The Carnegie Foundation is widely respected for how it classifies institutions of higher education. Since 1973, its classifications have helped students and families seeking a particular type of college to attend, and provided the basis by which colleges and universities are compared for rankings such as those done by U.S. News & World Report.

Until now, the Carnegie Foundation had strictly classified institutions of higher education according to characteristics such as the type of degrees they offered, their size and setting, and the profile of students who are enrolled in them. Southwestern, for example, is classified by the Carnegie Foundation as a small, four-year, selective residential college.

Earlier this year, the foundation announced that it would create a new elective classification to recognize institutions that collaborate with their larger communities, whether these be local, state/regional, national or global. College and universities were invited to apply for the new classification and to provide evidence of their community engagement. Within the new category, schools could be recognized for curricular engagement, outreach and partnerships, or both. Southwestern was recognized for both.

In order to qualify for the new category, schools were required to document that community engagement is indicated as a priority in their mission statement and marketing materials, and that they have an office to support community engagement.

Southwestern was one of only three colleges and universities in Texas to meet the qualifications for the new category. The others are Richland College in Dallas and Texas Tech University in Lubbock.

Southwestern’s community outreach projects include sponsoring an Upward Bound program for high school students and the Operation Achievement program for middle school students.

Last year more than 60 percent of Southwestern students reported doing volunteer work in the community - more than twice the national average of about 30 percent. These students contributed an estimated 22,500 hours of service to the community. One of the most notable current community service projects is the construction of a Habitat for Humanity house in Georgetown. Southwestern students spearheaded the fundraising effort for the house and are now building it.

Many faculty members at Southwestern also incorporate community-based learning projects into their classes. For example, students in Abby Dings’ Spanish “Intermediate Oral & Written Expression” course are required to spend a minimum of 10 hours in the community using Spanish. Students in this class have tutored students in GISD’s Migrant Education Program, taught adult ESL classes at The Caring Place, and served as translators for several events held at the Dell Diamond. Education students in Sherry Adrian’s “Survey of Exceptionalities” class and Alicia Moore’s “Schools, Society and Diversity” class are required to volunteer with agencies that serve children with special needs. And students in Richard Osbaldiston’s Psychology “Research Methods I” class have conducted studies for several local agencies, including Mothers Milk Bank of Austin and the Williamson County Coalition on Underage Drinking.

“This classification by the Carnegie Foundation affirms the priority of community engagement at Southwestern,” said President Jake B. Schrum. “We are honored to be the only private university in Texas to qualify for this classification and one of only 28 private universities nationally to be selected by this very prestigious foundation.
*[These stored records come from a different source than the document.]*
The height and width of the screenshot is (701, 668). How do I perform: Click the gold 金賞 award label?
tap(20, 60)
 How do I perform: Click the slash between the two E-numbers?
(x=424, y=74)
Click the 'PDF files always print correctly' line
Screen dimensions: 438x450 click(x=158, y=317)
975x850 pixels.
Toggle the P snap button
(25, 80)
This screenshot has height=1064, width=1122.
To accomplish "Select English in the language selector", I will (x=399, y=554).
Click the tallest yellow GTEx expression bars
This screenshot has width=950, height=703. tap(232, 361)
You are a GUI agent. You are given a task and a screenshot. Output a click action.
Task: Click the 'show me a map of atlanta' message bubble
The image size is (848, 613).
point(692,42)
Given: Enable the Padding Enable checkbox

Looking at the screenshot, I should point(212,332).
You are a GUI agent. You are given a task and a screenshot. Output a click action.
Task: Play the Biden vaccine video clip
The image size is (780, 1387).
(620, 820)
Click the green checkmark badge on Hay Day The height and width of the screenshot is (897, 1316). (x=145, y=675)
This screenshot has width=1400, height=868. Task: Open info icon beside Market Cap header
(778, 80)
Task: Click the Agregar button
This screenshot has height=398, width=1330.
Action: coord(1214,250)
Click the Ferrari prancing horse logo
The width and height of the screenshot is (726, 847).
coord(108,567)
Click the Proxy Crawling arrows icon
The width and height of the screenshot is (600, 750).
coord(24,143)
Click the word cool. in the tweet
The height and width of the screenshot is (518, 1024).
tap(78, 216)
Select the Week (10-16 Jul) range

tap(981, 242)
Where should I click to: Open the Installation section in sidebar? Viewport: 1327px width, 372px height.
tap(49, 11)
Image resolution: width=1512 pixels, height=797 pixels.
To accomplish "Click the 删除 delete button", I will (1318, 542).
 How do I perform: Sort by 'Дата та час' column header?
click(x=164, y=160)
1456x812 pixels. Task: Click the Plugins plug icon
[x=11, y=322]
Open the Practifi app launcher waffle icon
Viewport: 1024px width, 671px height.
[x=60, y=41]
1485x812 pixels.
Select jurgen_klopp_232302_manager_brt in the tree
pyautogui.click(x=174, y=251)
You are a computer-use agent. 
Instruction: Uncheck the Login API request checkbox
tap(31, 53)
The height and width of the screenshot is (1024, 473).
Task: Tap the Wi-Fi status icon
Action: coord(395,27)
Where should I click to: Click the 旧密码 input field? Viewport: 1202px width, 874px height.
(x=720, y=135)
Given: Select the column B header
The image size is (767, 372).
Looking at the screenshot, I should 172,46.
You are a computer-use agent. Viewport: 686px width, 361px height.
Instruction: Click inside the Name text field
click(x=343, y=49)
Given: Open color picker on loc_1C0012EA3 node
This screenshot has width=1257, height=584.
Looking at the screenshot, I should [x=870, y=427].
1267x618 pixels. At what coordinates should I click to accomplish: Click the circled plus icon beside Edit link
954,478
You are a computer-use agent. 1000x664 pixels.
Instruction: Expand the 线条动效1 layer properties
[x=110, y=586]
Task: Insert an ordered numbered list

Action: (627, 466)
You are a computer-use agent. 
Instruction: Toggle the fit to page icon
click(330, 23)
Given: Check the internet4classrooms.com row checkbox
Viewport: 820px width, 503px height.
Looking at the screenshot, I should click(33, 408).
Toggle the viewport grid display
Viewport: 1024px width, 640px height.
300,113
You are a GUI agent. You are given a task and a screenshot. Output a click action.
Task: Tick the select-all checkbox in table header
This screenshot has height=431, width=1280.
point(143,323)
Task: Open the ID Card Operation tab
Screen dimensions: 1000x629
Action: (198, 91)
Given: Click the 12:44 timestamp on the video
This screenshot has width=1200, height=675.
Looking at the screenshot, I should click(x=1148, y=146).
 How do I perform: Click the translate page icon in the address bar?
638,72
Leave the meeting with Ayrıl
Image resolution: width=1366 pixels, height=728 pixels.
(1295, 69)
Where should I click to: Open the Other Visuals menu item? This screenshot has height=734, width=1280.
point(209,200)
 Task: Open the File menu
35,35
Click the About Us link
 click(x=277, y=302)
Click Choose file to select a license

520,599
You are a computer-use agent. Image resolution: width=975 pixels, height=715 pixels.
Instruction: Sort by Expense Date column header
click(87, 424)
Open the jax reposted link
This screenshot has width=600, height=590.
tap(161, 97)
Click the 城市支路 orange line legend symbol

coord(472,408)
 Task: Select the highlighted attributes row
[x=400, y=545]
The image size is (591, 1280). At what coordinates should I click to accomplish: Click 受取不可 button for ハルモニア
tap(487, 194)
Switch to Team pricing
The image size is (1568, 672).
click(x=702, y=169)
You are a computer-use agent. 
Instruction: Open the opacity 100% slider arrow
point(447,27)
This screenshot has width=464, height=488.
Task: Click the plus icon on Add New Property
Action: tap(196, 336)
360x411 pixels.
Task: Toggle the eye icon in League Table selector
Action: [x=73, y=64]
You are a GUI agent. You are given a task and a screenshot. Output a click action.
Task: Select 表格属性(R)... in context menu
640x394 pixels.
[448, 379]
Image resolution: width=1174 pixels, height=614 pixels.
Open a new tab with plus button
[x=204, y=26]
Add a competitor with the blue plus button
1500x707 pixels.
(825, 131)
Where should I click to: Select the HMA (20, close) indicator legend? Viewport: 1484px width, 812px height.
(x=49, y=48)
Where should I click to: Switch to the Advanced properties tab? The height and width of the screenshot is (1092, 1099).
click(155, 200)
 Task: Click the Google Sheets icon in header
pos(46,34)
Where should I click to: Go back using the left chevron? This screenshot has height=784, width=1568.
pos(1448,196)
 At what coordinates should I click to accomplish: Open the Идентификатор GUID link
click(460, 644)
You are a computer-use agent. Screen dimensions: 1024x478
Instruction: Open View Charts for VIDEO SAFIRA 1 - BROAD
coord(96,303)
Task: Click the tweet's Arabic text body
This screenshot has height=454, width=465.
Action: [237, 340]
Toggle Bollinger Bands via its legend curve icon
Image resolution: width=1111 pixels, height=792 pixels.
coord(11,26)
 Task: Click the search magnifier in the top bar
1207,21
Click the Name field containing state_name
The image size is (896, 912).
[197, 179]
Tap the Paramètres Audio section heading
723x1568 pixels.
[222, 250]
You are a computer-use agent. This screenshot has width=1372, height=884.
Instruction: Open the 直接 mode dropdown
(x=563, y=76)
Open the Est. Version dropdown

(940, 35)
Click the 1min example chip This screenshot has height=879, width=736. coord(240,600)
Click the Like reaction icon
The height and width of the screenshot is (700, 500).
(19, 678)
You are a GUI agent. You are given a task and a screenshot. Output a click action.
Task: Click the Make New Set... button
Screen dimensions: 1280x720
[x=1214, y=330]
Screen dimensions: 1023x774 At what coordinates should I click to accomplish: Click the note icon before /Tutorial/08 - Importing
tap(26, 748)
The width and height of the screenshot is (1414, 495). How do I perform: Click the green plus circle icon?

This recognition also confirms the perception that Southwestern is a university that engages minds and transforms lives.”

For more information on the Carnegie Classifications, visit www.carnegiefoundation.org.

Southwestern University is a selective, nationally recognized undergraduate liberal arts college with an enrollment of 1,260 students. It is the oldest institution of higher learning in Texas. For more information on Southwestern, visit www.southwestern.edu.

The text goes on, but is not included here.